The Ohio Writing Project, teachers learning from teachers on Miami's campus
Written by Jack Reyering, CAS communications intern
The campus of Miami University can seem like a ghost town on most summer days. After the spring semester ends and all of the graduation festivities wind down, only a comparative handful of students and professors remain in Oxford participating in summer classes. It appears that the flow of creative and educational juices has slowed to a trickle. But there are places and times on campus where this is simply not the case.
In a classroom on the second floor of Bachelor Hall, you can find a congregation of non-traditional students, aged from their mid-twenties and up, vigorously writing in their composition notebooks. Besides all being teachers, they have at least one thing in common: their love of writing.
All of these teachers are here at Miami for a four-week workshop, The Teaching of Writing, that is part of the Miami-based Ohio Writing Project. They represent a variety of objectives and teaching backgrounds, but all share the common goal of becoming better teachers.
Ohio Writing Project instructor works with 'students' in the classroom.
Marchell Dace, an English language arts teacher from Cincinnati, stands in the front of the room and leads her cohorts in a writing exercise. She plays a trailer of the new Avengers movie for the class. When it’s over, she asks, "If you had a superpower, what would it be? How did you get it and how would you use it?"
The class takes three minutes to write down their answers. When it is time to share, their answers are creative and unique. The room erupts with laughter at the various quirky explanations about their superpowers.
If you were listening to a recording of this session, you might assume that Marchell was teaching a classroom of 6th graders. In reality, the learners are adult, college-educated teachers from all across Ohio.
Miami: home of the Ohio Writing Project
Now in its 35th year, the Ohio Writing Project, or OWP, is just one site of the National Writing Project, a professional network for the teaching of writing. The OWP offers several different programs, including a four-week, two-week, weekend, online hybrid, and youth writing camp.
Associate professor of English Helane Androne is the director of the OWP. She and Ashley Jose, a K-12 teacher, are teaching the workshop together this year.
"Teachers earn 6 semester credit hours in the four-week workshop, or they can earn one-three hours in online or two-week workshops," said Androne. "These credits can be put towards earning a Master of Arts in Teaching. Since the masters program began in 2002, over 300 teachers have earned their degree through the OWP."

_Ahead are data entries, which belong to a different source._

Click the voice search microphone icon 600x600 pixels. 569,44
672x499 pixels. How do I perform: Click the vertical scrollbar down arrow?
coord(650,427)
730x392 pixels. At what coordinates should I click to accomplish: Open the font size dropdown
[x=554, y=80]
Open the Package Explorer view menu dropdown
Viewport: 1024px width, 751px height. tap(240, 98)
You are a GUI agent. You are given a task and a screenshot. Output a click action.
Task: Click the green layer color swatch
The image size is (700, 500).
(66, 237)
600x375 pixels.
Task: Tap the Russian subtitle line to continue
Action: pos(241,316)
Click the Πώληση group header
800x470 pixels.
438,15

In these programs, K-12 teachers from all across the state come together to learn new and creative techniques for teaching writing that they can bring back to their own classrooms. While most of them are language arts teachers, the program is open to all educators who want to learn new and effective teaching methods to use on their own students.
According to Androne, the workshop's style is what makes it so valuable to the teachers.
"The OWP not only emphasizes learning new teaching techniques, but also encourages the participants to learn about themselves as writers," Androne said. "The teachers learn as much from each other and themselves as they do from the instructors and guest presenters."
This sentiment is echoed by current participants like Sarah Jones, an English and Spanish teacher form Cuyahoga Falls, Ohio.
"The program is about getting back into writing, a lot," Jones said. "It sharpens your own writing craft while taking ideas from each other."
"Helane and Ashley are a dynamic duo of energy, enthusiasm, and practicality," added Ben Arthurs, an English teacher from New Albany High School. "Their demonstrations set the tone for an outstanding experience."
A cohesive environment
Androne believes that the cohesive environment between the teachers created by the workshop is what allows the participants to gain so much from it.
"The National Writing Project model is all about getting all these teachers into a room," Androne said, "where they share their best practices and they read professional teaching literature, but also to rediscover themselves as writers."
There are many ways that Ohio teachers find out about the program. Some do it as an entry point for earning their masters, but most commonly, it comes from word of mouth from colleagues who participated in the workshop in years past.
Along with guests like this year's keynote speaker Tom Romano, a writing methods professor at Miami University, teachers who have gone through the program routinely come back to share their experiences.
"They talk about both what they learned when they took part in the program," said co-instructor Ashley Jose, "as well as how the program has helped them within their classrooms afterwards."
The sum of the value of all of these aspects of the OWP is encapsulated within the motto of the project: The best teacher of a teacher is another teacher.
Arthurs puts it a different way. "I have never been more inspired to return to the classroom," he said. "Ever."